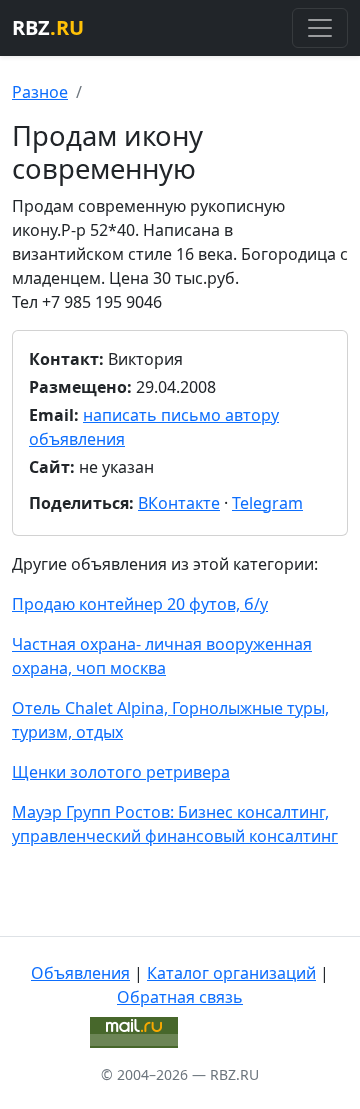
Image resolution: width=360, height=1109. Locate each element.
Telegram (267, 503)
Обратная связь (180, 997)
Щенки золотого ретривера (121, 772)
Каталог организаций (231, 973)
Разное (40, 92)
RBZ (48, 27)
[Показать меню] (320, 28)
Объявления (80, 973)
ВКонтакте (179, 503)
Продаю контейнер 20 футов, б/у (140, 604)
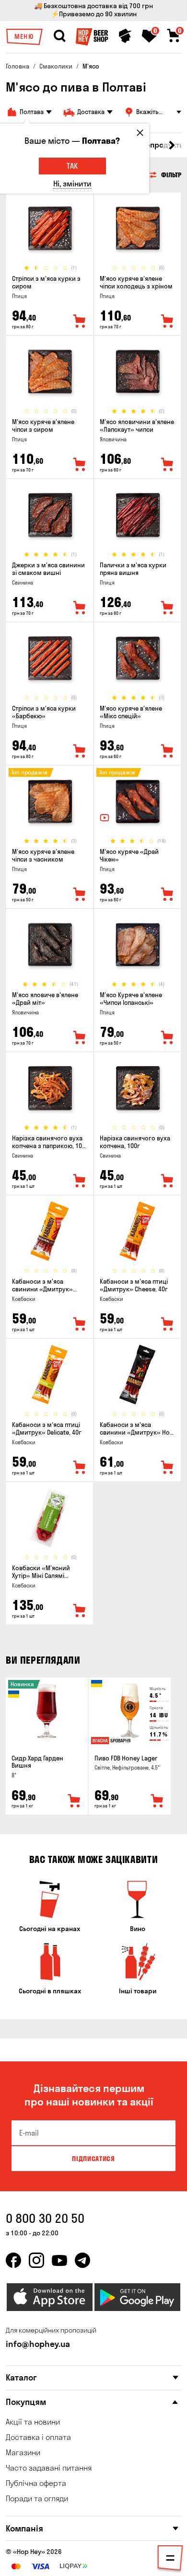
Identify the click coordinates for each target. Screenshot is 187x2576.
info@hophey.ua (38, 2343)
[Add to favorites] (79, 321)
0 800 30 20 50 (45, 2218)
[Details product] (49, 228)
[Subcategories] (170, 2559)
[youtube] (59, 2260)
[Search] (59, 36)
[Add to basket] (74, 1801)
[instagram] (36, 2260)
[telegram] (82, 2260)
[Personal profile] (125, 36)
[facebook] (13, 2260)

→ Required action: Any images must be dropped; all other material is to be printed exactly.

→ Response to this task:
Image resolution: width=360, height=1109. Locate each element.
Telegram (267, 503)
Обратная связь (180, 997)
Щенки золотого ретривера (121, 772)
Каталог организаций (231, 973)
Разное (40, 92)
RBZ (48, 27)
[Показать меню] (320, 28)
Объявления (80, 973)
ВКонтакте (179, 503)
Продаю контейнер 20 футов, б/у (140, 604)
Identify the click coordinates for each target. Screenshot is 187x2576.
info@hophey.ua (38, 2343)
[Add to favorites] (79, 321)
0 800 30 20 50 (45, 2218)
[Details product] (49, 228)
[Subcategories] (170, 2559)
[youtube] (59, 2260)
[Search] (59, 36)
[Add to basket] (74, 1801)
[instagram] (36, 2260)
[telegram] (82, 2260)
[Personal profile] (125, 36)
[facebook] (13, 2260)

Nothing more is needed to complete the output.